Department of Sports Medicine, Oslo Sport Trauma Research Center, Norwegian School of Sport Sciences, Oslo, Norway
Stockholm Sports Trauma Research Center, Department of Molecular Medicine and Surgery, Karolinska Institutet, Stockholm, Sweden.
Br J Sports Med. 2020 Sep;54(18):1099-1102. doi: 10.1136/bjsports-2019-100623. Epub 2020 Feb 11.

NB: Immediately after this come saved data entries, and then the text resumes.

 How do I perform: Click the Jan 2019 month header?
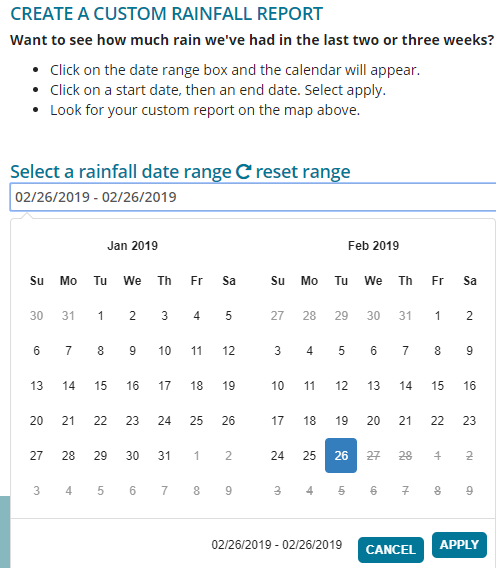tap(133, 246)
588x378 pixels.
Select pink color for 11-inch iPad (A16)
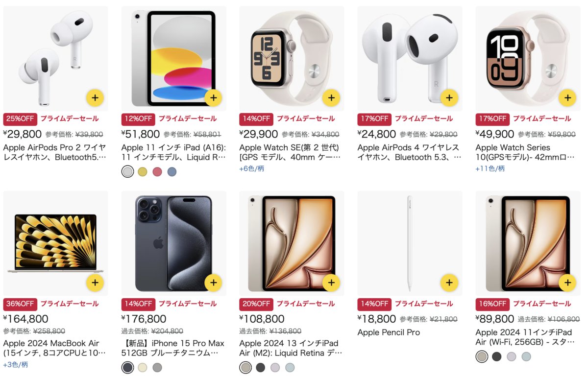tap(157, 172)
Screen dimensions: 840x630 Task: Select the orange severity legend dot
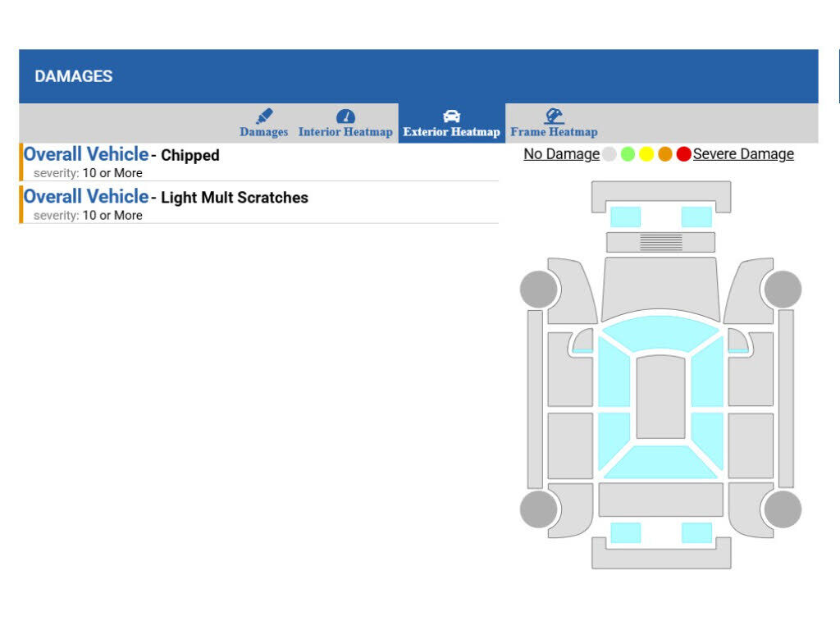(664, 154)
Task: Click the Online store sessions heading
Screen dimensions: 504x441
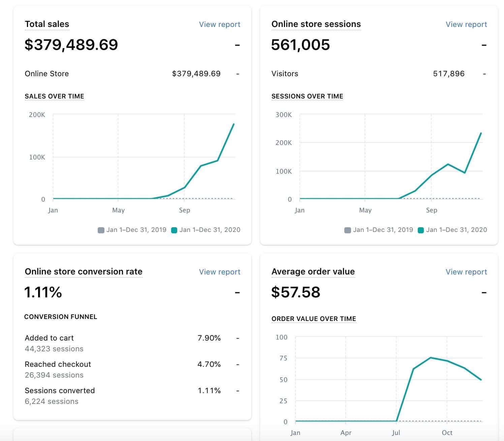Action: click(316, 24)
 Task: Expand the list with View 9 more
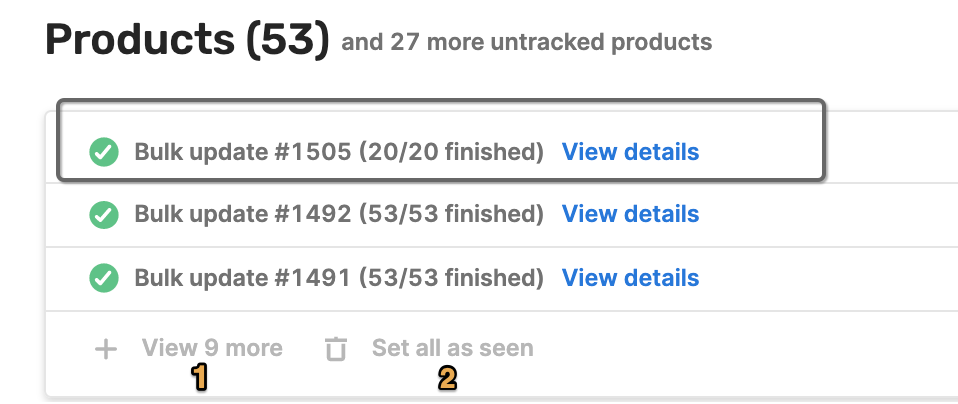(x=212, y=348)
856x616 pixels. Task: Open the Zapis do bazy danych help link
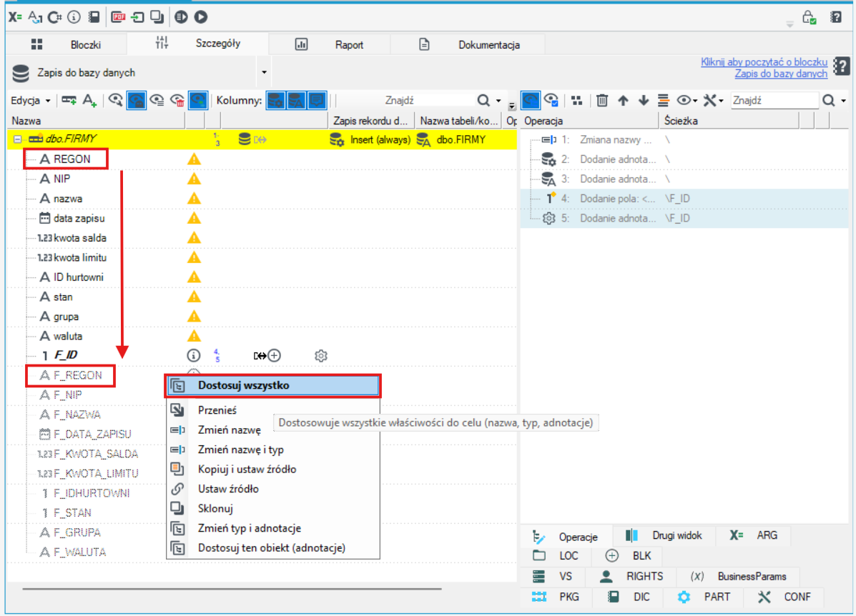click(781, 74)
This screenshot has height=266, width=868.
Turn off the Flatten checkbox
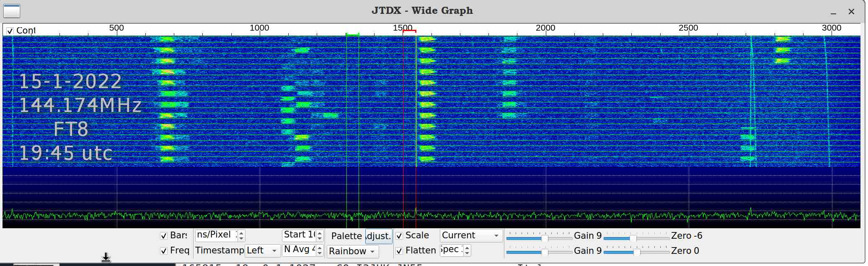(399, 251)
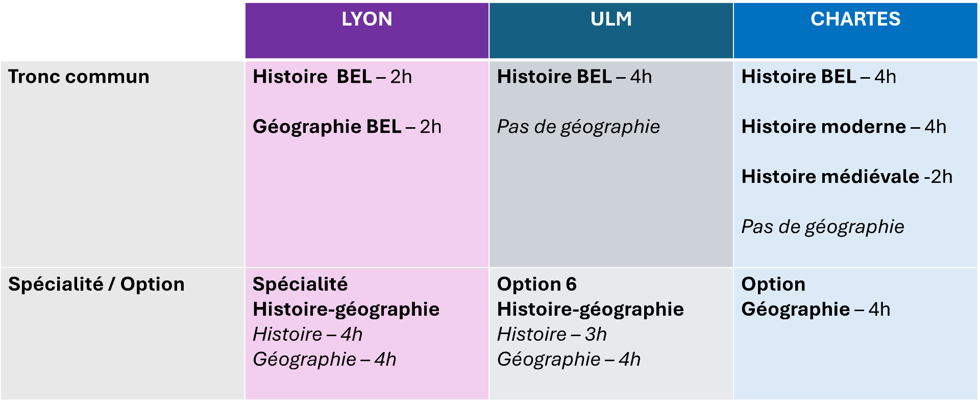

OBJECTIVE: To elucidate the relationships between age, return to level I sport (RTS) within the first postoperative year, passing RTS criteria and second anterior cruciate ligament (ACL) injury. METHODS: In a prospective cohort study, 213 athletes were followed for 2 years after ACL reconstruction to record second ACL injuries. Independent variables were age, passing RTS criteria and level I RTS within the first postoperative year (vs later or no RTS). We defined passing RTS criteria as ≥90 on the Knee Outcome Survey - Activities of Daily Living Scale, global rating scale of function and quadriceps strength/hop test symmetry. RESULTS: The follow-up rate was >87% for all outcomes. In multivariable analysis, level I RTS within the first postoperative year and passing RTS criteria were highly associated with second ACL injury (level I RTS HR: 6.0 (95% CI: 1.6 to 22.6), pass RTS criteria HR: 0.08 (95% CI: 0.01 to 0.6)), while age was not (age HR: 0.96 (95% CI: 0.89 to 1.04)). Athletes <25 years had higher level I RTS rates in the first postoperative year (60.4%) than older athletes (28.0%). Of those who returned to level I sport in the first postoperative year, 38.1% of younger and 59.1% of older athletes passed RTS criteria. CONCLUSION: High rates of second ACL injury in young athletes may be driven by a mismatch between RTS rates and functional readiness to RTS. Passing RTS criteria was independently associated with a lower second ACL rate. Allowing more time prior to RTS, and improving rehabilitation and RTS support, may reduce second ACL injury rates in young athletes with ACL reconstruction.
目的:阐明年龄、术后 1 年内重返 I 级运动(RTS)、通过 RTS 标准与二次前交叉韧带(ACL)损伤之间的关系。
方法:在一项前瞻性队列研究中,对 213 名运动员进行了 2 年的 ACL 重建后随访,以记录二次 ACL 损伤。自变量为年龄、通过 RTS 标准和术后 1 年内达到 I 级 RTS(与较晚或无 RTS 相比)。我们将通过 RTS 标准定义为膝关节结局调查-日常生活量表、功能总体评分和股四头肌力量/跳跃测试对称性≥90 分。
结果:所有结果的随访率均>87%。多变量分析显示,术后 1 年内达到 I 级 RTS 和通过 RTS 标准与二次 ACL 损伤高度相关(I 级 RTS HR:6.0(95%CI:1.6 至 22.6),通过 RTS 标准 HR:0.08(95%CI:0.01 至 0.6)),而年龄无关(年龄 HR:0.96(95%CI:0.89 至 1.04))。<25 岁的运动员在术后 1 年内达到 I 级 RTS 的比例较高(60.4%),而年龄较大的运动员则较低(28.0%)。在术后 1 年内重返 I 级运动的运动员中,年轻运动员中有 38.1%通过了 RTS 标准,而年龄较大的运动员中有 59.1%通过了 RTS 标准。
结论:年轻运动员中二次 ACL 损伤率较高可能是由于 RTS 率与 RTS 功能准备之间不匹配所致。通过 RTS 标准与较低的二次 ACL 发生率独立相关。在进行 RTS 之前允许更多的时间,并改善康复和 RTS 支持,可能会降低接受 ACL 重建的年轻运动员的二次 ACL 损伤率。